Un día cualquiera, el joven Kaspar Hauser, antigua atracción de feria y noticia social y que tras su “normalización” había dejado de resultar ya una rareza del lugar para convertirse en un ciudadano más, fue asesinado de una cuchillada en plena calle, por un desconocido (aunque se apunta la posibilidad de que su antiguo custodio medrara en su muerte).
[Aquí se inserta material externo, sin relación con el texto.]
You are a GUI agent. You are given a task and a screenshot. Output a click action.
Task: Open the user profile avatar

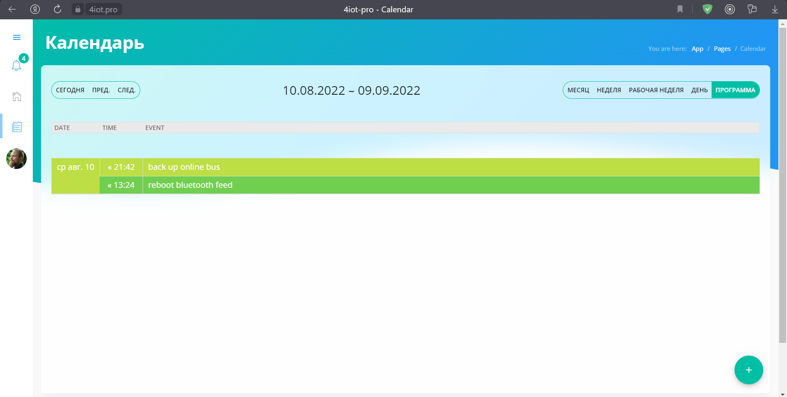(x=16, y=159)
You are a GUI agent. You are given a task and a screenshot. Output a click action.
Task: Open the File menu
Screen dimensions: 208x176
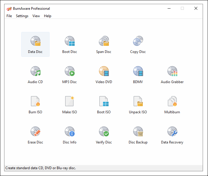click(9, 16)
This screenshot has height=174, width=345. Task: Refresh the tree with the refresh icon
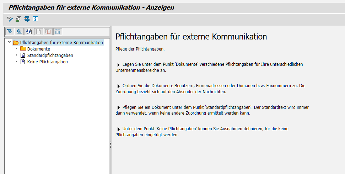29,32
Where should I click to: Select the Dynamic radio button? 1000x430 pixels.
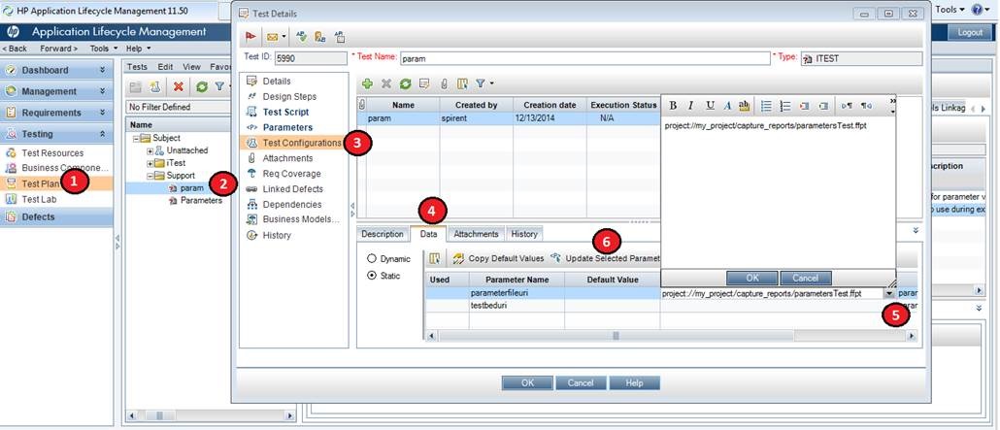coord(373,259)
Aun así, ni siquiera es este el final de Kaspar, porque, reviviendo el antiguo interés por su caso, su cuerpo será objeto de exámenes, estudios, disecciones, amputaciones y manipulaciones varias que suponen una nueva degradación, esta vez física, a la que se somete a Kaspar en aras del academicismo intelectual más rígido, sin detenerse a considerar nunca al ser humano más allá de su interés científico, lo que supone que, para la moral imperante en la acomodada sociedad burguesa y su forma de acercarse al conocimiento limitada por la religión o los cánones éticos impuestos desde el poder, el carácter diferente de las personas, sus discapacidades físicas, psíquicas, incluso su origen étnico, racial o cultural diferente, tiende a su animalización, a que los juzguemos no como seres humanos iguales, sino como criaturas animales, poniendo sobre la mesa (mesa de operaciones) de manera explícita, lo que ha sido una corriente continua y habitual (y por desgracia, sigue siéndolo también hoy en día) en la Historia de la Humanidad, un objeto de estudio y disección por el que nadie derrama una lágrima.
La película, sirve para mostrar a una sociedad cruel y egoísta.